The Alabama Medicaid Agency began redetermining eligibility for its, at the time, 1.36 million enrollees after federal protections expired on March 31, 2023, and began purging its rolls in July that same year. The unwinding process took approximately 12 months, concluding in July of 2024 with 254,633 less enrollees.

As of September, the final month of FY2024, there were 1.09 million Alabamians enrolled in Medicaid, 10,837 less than the 1.1 million enrollees in July when Medicaid unwinding ended, suggesting enrollment in the program has largely stabilized since the end of the unwinding process.

Medicaid enrollment data from the Alabama Medicaid Agency for the month of September, 2024.

For the month of October, the first month of FY2025, Medicaid enrollment increased when compared to the previous month by 749, further suggesting enrollment in the program has stabilized.

More than 94 million Americans are currently enrolled in Medicaid. As of September, roughly 25.2 million Americans lost coverage since Medicaid unwinding began.

When compared to other states, Alabama ranked 19th in its disenrollment rate, losing approximately 21% of its enrollees between March of 2023 and August of 2024. Losing 33% of its enrollees over the same time period, Montana saw the highest disenrollment rate in the nation, and North Carolina, which saw its enrollment actually increase by 18%, saw the lowest.

Alabama remains one of just ten states that has yet to expand its Medicaid program eligibility under the provisions outlined in the 2010 Affordable Care Act. The program’s eligibility requirements are among the strictest in the country.

Interest in expanding Medicaid’s eligibility in Alabama has grown over the past year.

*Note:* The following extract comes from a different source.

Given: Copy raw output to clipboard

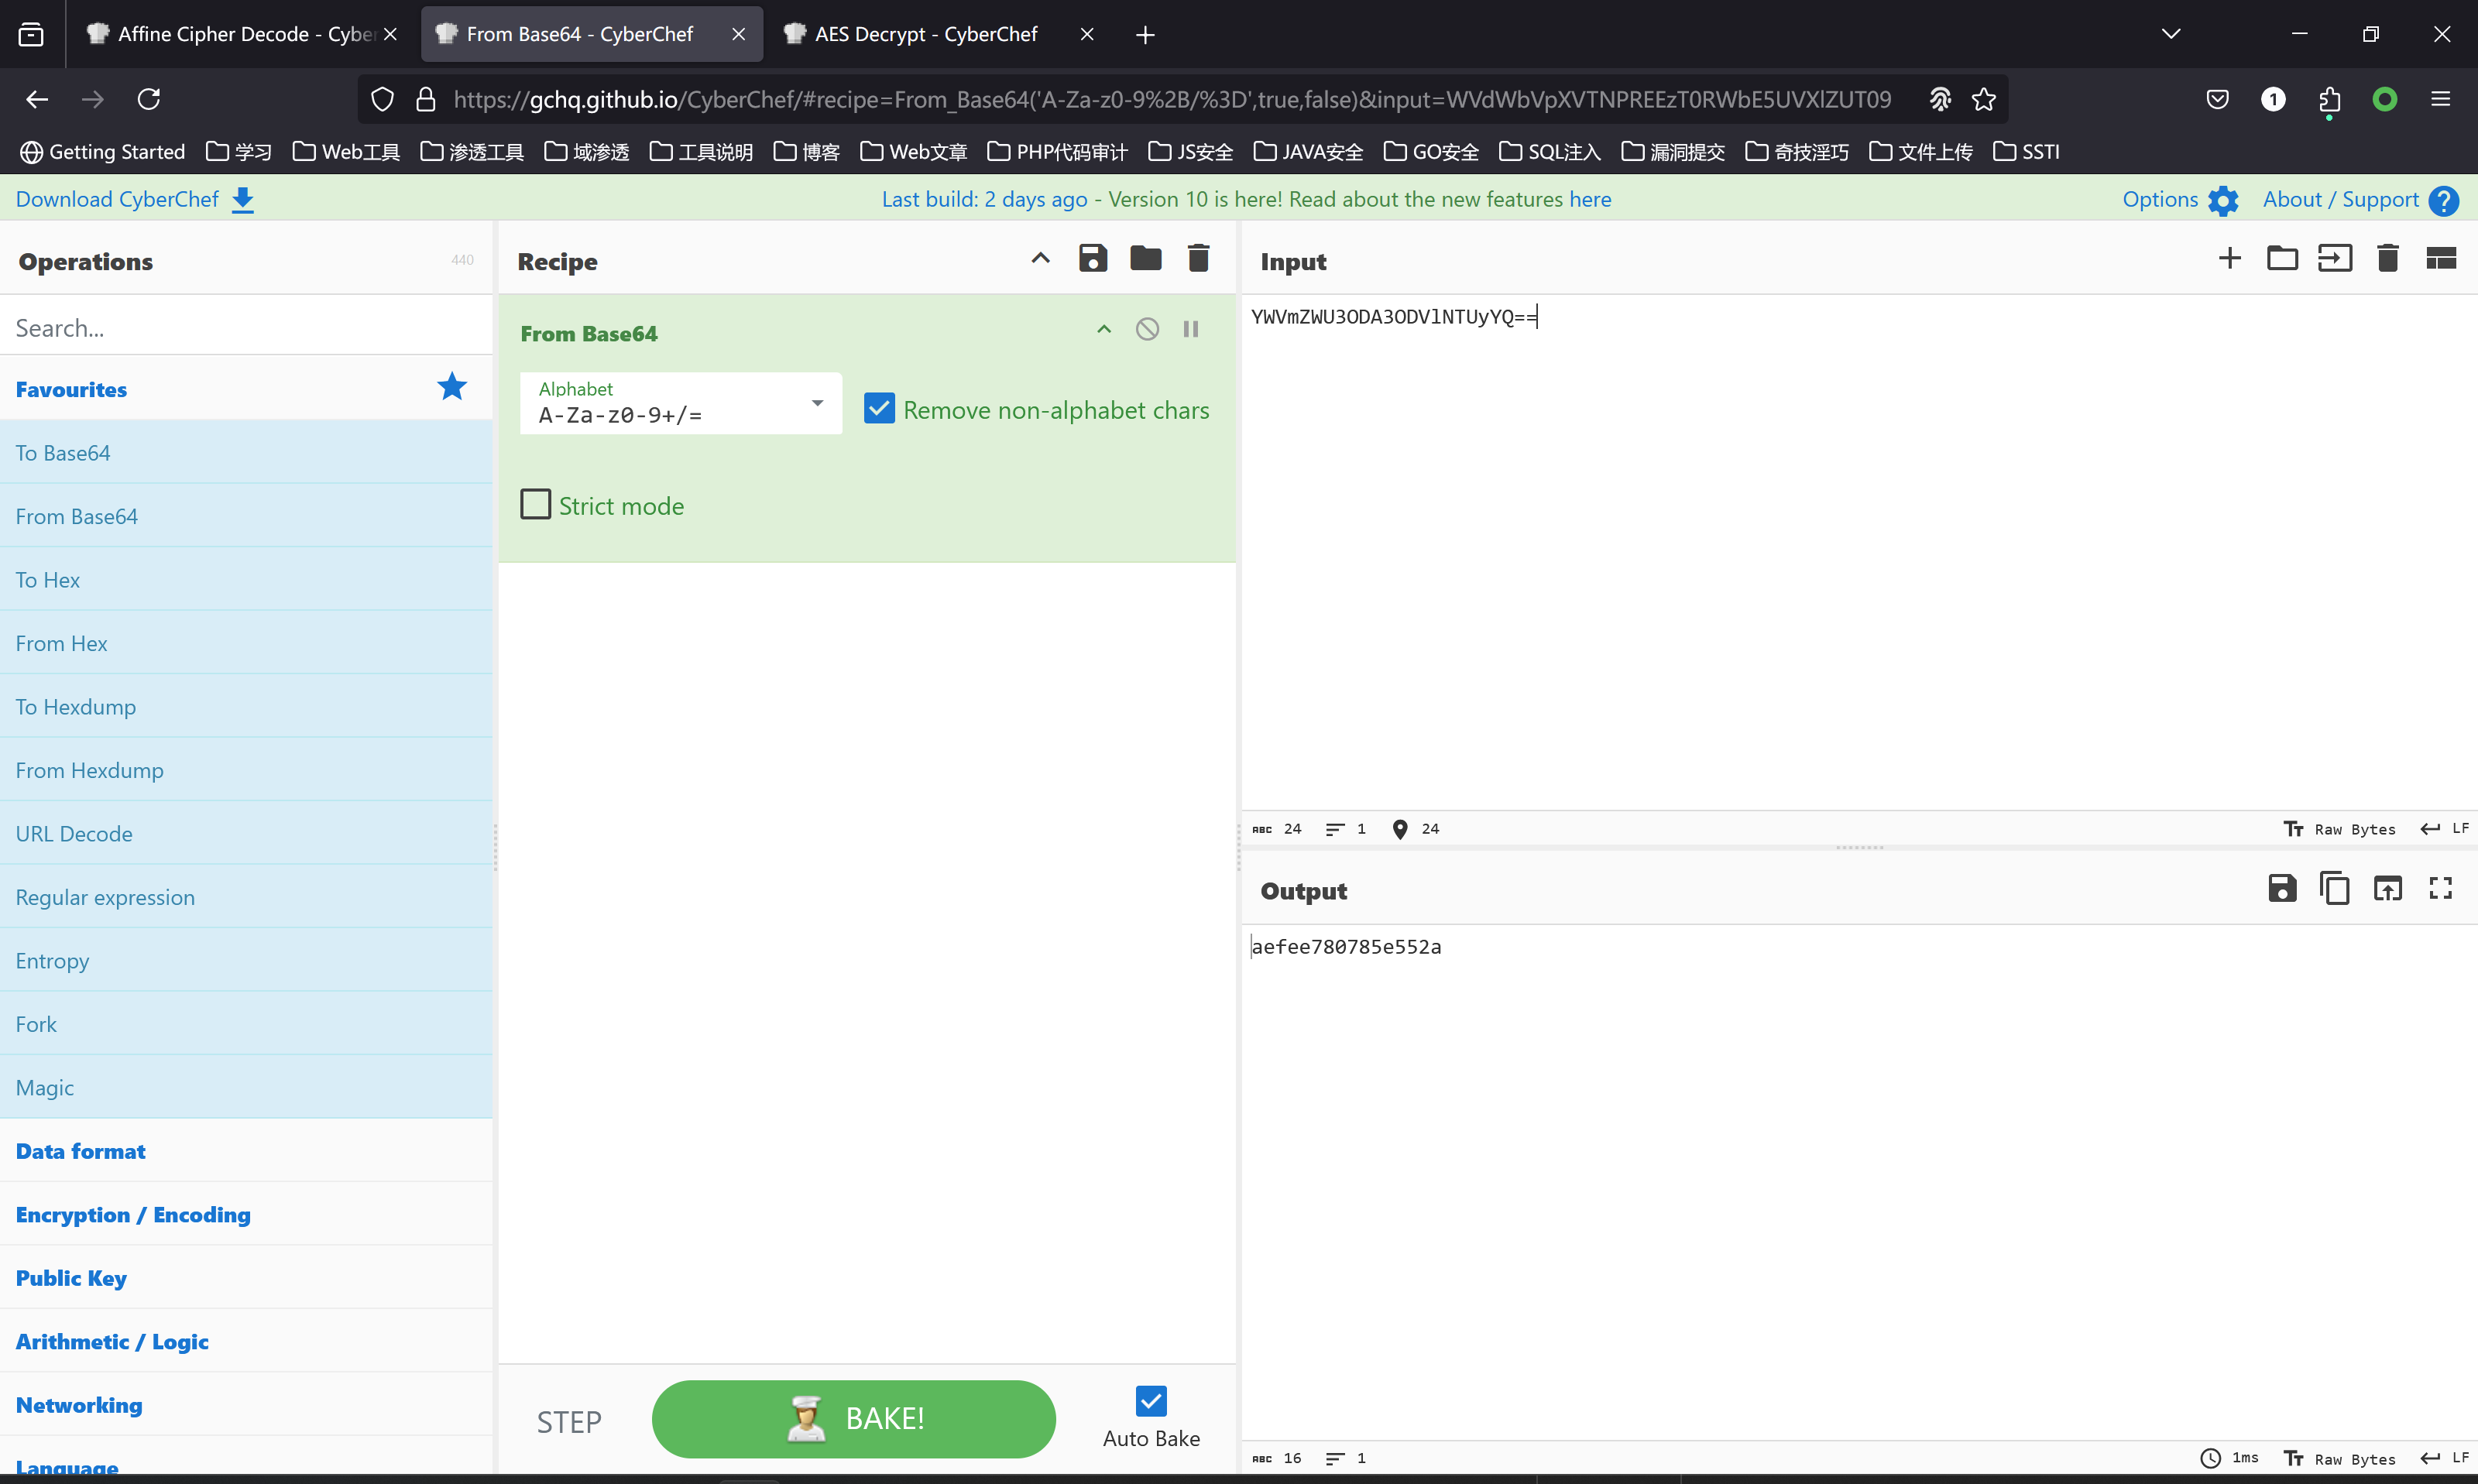Looking at the screenshot, I should [x=2334, y=888].
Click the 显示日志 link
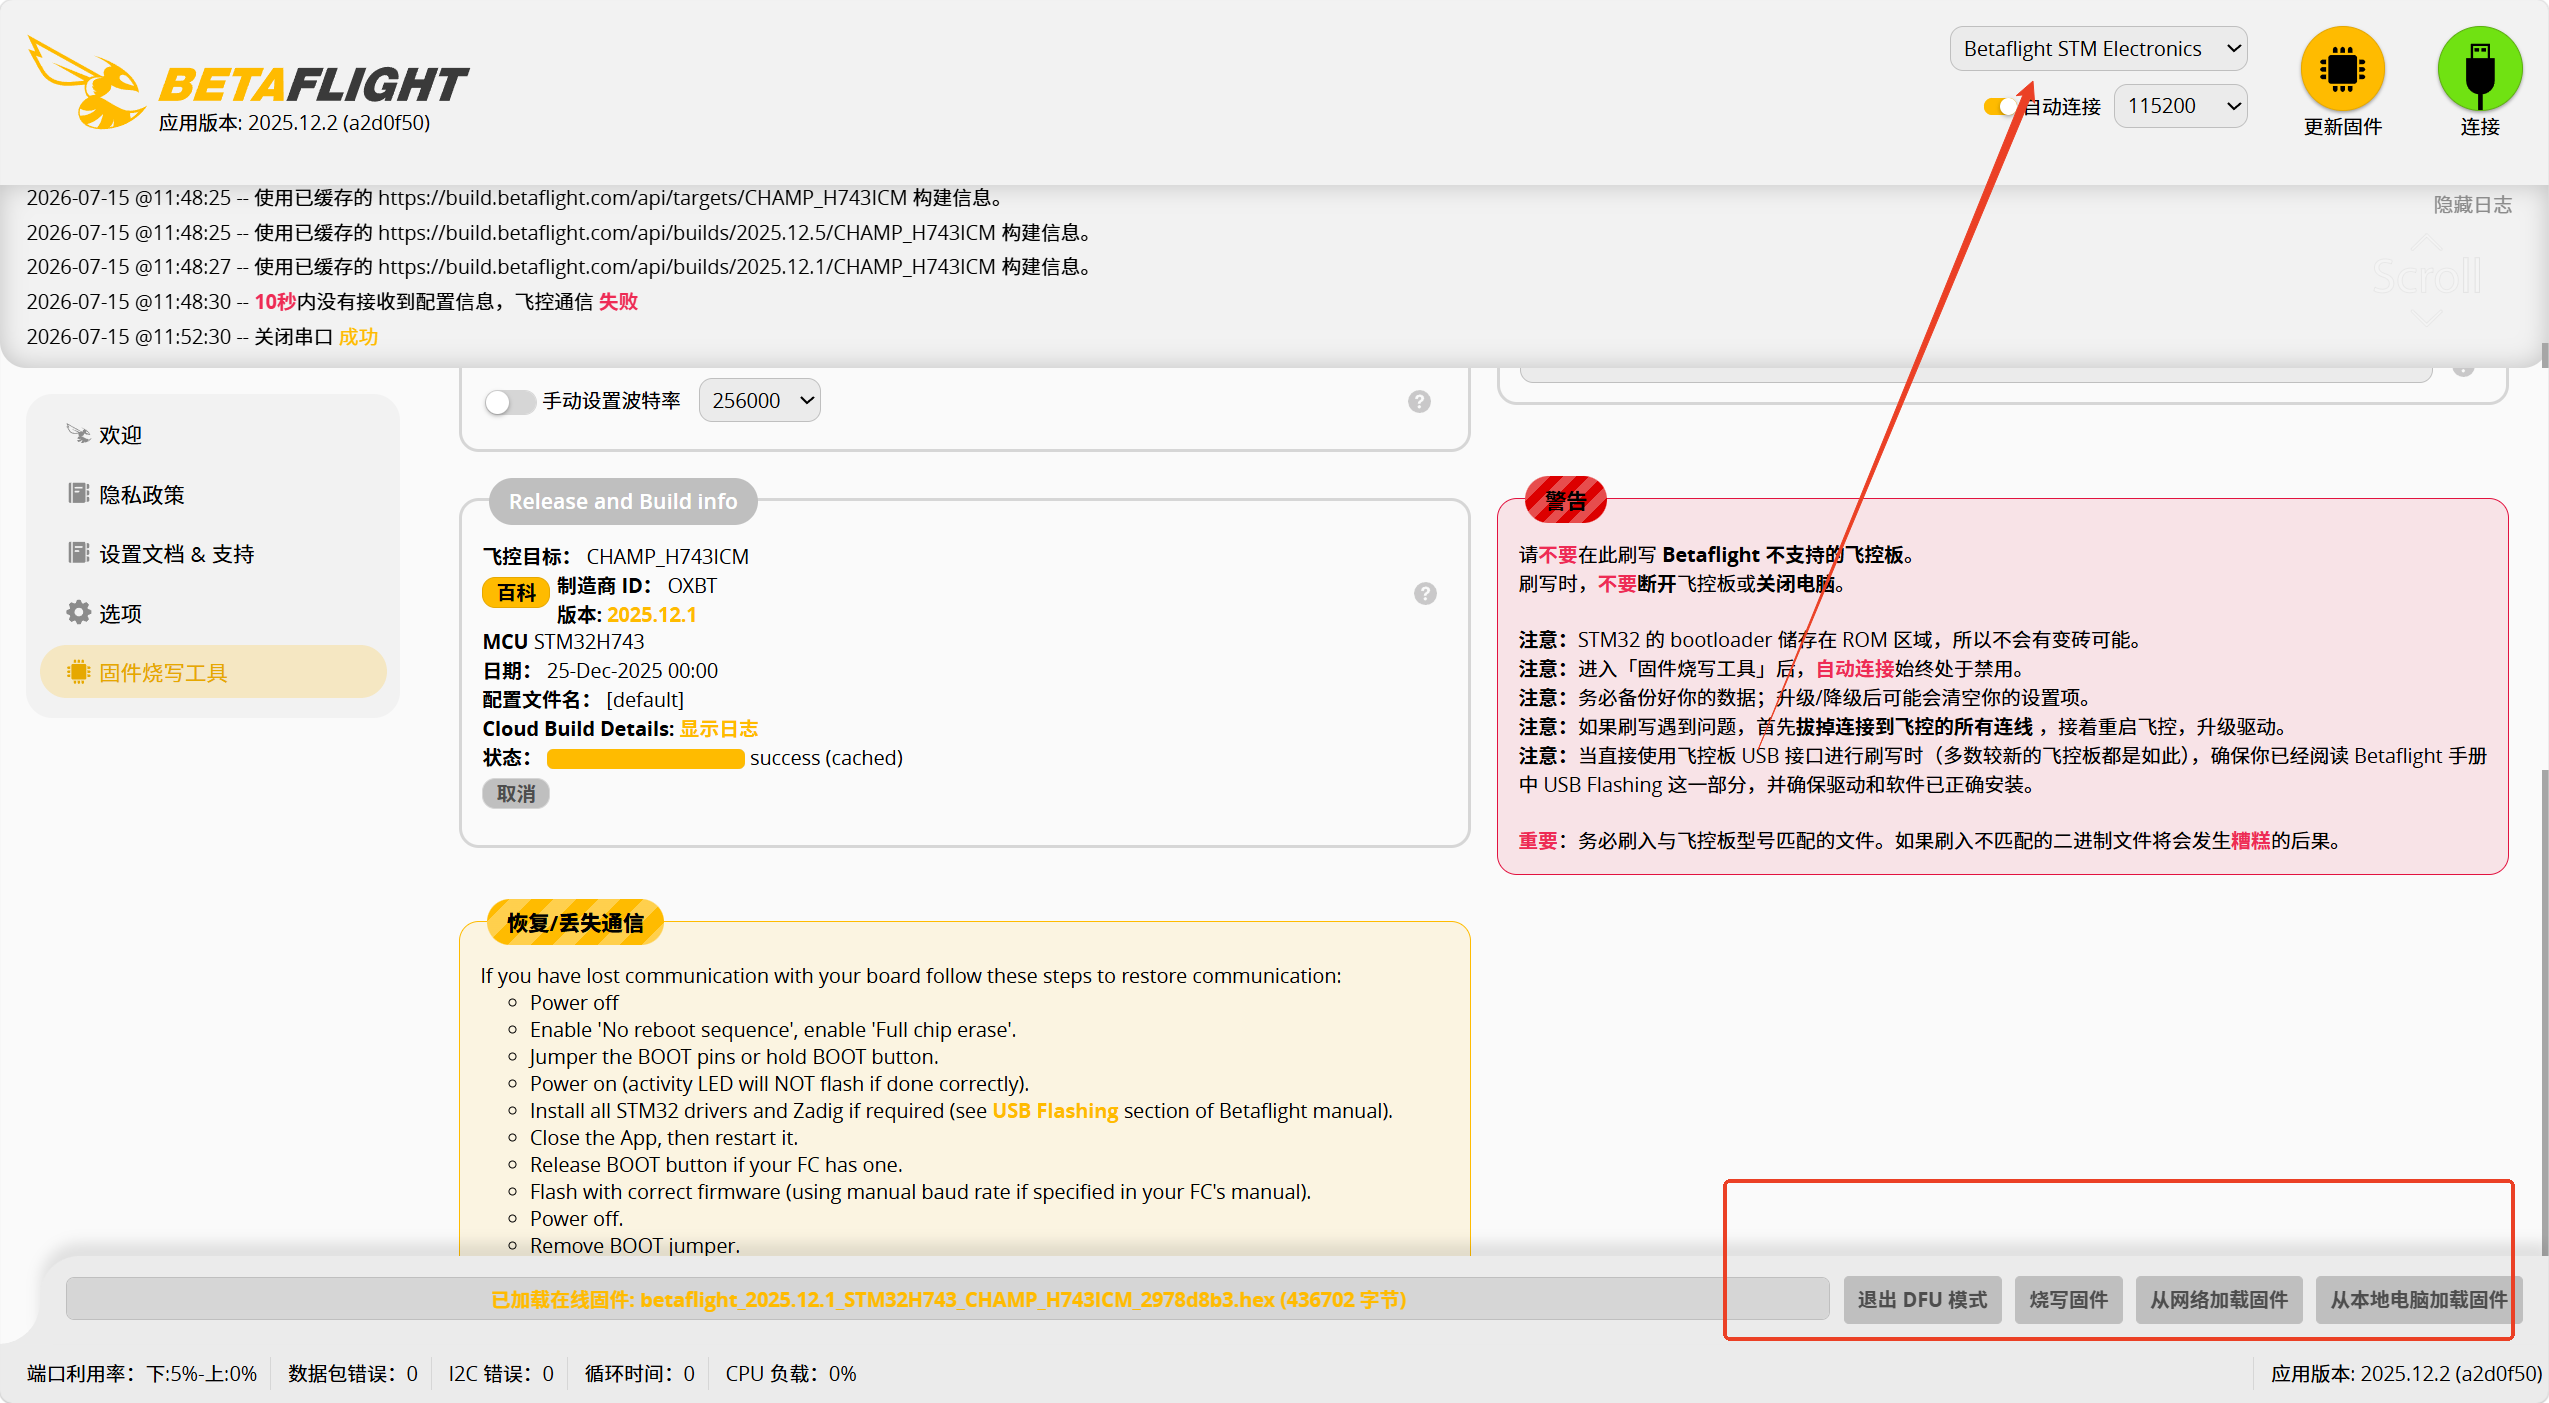The image size is (2549, 1403). point(719,729)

In January, House Speaker Nathaniel Ledbetter, R-Rainsville, floated the idea of expanding Medicaid under a private-public partnership model, similar to that of Arkansas. Other Republican state lawmakers showed an openness to Medicaid expansion after hearing from other state lawmakers from North Carolina and Arkansas on how Medicaid expansion benefitted their own states.

Blue Cross Blue Shield of Alabama and the Alabama Hospital Association have also aggressively promoted and endorsed a plan to expand Medicaid dubbed ALL Health, a private-public partnership model of expansion that involves private insurers. Under this proposal, an additional 113,000 Alabamaians would become eligible for Medicaid.

Gov. Kay Ivey, however, has remained skeptical of Medicaid expansion, with her office telling ADN in May that her concerns over long-term costs of Medicaid expansion remained unchanged.